I have been thinking about an issue that puzzles me – it is about inflation in an Austrian School style bust.

Here is the story. If we think about a stylized Austrian school boom-bust then the story more or less is that easy money leads to an unsustainable boom that eventually – for some reason – will lead to a bust.

What people often fail to realize is that the Austrian business cycle theory basically is a supply side story.

Austrians will hate it, but you can tell much of the story within an AS/AD framework. The graph below is an illustration of this.

AS AD - AS shift rightwards

What happens is that the central bank cuts interest rates below the Wicksellian natural interest rate. Investors are tricked into thinking that it is the natural interest rates that has fallen and as a result investments are increased. Austrians will of course object by saying “it is not a overinvestment theory, but a malinvestment theory”. Yes, that is right, but that is not relevant for the question I want to look at here.

The boom happens not because of higher demand, but because of over (and mal) investment. The production capacity of the economy is hence expanded – the AS curve shifts to the right during the Austrian boom and production increases from Y1 to Y2. We ignore the demand effects – so we keep the AD unchanged – as the Austrians really are not paying much attention to this part of the story anyway (and yes, I am aware the there is relative demand story – private consumption vs investments).

Notice what happens with the price level initially.
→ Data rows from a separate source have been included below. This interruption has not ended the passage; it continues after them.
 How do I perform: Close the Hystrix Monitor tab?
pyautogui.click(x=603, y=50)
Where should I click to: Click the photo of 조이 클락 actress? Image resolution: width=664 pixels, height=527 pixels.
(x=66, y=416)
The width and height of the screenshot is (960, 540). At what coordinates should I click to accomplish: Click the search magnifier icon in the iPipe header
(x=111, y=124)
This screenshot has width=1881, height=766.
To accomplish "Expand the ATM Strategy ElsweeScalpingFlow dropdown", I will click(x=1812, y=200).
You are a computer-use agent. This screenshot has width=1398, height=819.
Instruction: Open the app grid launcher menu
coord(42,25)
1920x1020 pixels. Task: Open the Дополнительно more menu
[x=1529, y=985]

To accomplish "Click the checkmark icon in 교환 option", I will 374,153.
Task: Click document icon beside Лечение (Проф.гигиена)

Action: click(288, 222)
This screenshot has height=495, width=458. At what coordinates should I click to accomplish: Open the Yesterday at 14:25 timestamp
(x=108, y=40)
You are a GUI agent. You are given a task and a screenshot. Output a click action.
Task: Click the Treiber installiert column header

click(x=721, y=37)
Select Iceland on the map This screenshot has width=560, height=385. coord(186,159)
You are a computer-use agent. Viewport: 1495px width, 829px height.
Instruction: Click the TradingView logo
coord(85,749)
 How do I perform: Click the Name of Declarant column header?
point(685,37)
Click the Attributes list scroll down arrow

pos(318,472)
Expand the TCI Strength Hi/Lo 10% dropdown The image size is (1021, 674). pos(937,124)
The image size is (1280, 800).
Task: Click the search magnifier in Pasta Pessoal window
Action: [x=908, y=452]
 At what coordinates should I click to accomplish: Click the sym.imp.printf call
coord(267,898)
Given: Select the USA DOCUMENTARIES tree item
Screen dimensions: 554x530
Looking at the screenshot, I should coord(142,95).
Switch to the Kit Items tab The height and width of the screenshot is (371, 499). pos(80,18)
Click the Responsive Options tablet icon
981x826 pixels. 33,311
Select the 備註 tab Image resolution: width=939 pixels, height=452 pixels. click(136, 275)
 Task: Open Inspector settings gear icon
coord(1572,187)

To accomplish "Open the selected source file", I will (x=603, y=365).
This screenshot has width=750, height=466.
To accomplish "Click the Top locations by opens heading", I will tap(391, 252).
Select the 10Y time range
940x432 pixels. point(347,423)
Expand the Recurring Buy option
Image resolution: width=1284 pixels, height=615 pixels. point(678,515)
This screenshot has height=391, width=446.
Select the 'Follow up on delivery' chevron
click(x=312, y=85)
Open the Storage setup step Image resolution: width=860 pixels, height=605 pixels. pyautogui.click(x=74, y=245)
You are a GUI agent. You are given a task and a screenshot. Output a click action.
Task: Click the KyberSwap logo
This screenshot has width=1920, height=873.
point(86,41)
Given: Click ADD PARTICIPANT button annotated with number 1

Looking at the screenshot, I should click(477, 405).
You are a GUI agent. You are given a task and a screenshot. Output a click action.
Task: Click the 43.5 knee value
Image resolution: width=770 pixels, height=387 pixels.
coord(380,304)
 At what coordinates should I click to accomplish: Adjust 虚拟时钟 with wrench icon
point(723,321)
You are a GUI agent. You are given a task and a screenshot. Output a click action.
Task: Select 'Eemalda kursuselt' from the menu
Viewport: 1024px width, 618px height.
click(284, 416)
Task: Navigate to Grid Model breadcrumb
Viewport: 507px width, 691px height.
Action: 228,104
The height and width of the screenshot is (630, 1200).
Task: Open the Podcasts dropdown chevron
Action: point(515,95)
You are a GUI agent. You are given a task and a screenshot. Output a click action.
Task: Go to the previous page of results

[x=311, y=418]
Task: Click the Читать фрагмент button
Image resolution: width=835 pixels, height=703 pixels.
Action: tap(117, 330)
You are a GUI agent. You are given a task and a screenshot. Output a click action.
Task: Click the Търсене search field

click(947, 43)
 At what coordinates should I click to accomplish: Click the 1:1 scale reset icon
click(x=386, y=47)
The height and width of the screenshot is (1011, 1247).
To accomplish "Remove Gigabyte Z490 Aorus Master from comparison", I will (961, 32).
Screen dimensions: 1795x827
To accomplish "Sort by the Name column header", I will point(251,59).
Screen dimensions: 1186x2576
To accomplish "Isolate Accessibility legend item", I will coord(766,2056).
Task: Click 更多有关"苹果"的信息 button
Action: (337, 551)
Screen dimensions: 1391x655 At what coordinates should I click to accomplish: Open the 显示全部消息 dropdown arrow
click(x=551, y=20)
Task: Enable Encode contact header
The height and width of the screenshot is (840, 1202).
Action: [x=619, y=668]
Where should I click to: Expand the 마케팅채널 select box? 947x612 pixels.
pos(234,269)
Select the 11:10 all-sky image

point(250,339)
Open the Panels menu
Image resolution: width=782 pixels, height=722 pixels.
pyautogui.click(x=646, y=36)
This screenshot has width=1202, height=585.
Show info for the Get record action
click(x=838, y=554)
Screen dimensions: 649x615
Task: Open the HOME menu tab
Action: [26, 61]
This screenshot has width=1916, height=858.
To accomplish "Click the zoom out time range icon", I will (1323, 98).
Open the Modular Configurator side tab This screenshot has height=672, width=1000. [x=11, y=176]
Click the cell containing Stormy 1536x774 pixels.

Prices drop from P1 to P2. Obviously that would not necessarily have to be the case if the AD curve also have shifted to the right as well (but that is not important for the story here). However, this pretty well illustrates the Austrian story that “headline” inflation will not necessarily increase during the boom. What happens – and we can obviously not realize that by just looking at AD and AS curves – is that we get what Austrians call relative inflation. Some prices rise, but the aggregate price level does not necessarily increase.

So far so good. I know Austrian economists would say that I told the story in the “wrong way”, but I guess they will agree on the main points – Austrian Business Cycle Theory is mostly about the supply side of the economy and that the aggregate price level will not necessarily have to increase during the boom phase.

Now we turn to the bust phase…

At some point investors realise that they have made a mistake – the natural interest rate has not really dropped. Therefore, what they thought were good and profitable investments are not really that great. So as a result investors cut back investments – after the “bubble” have bursted a large part of the production capacity in the economy is worthless. This is a negative supply shock! The AS shift back leftwards.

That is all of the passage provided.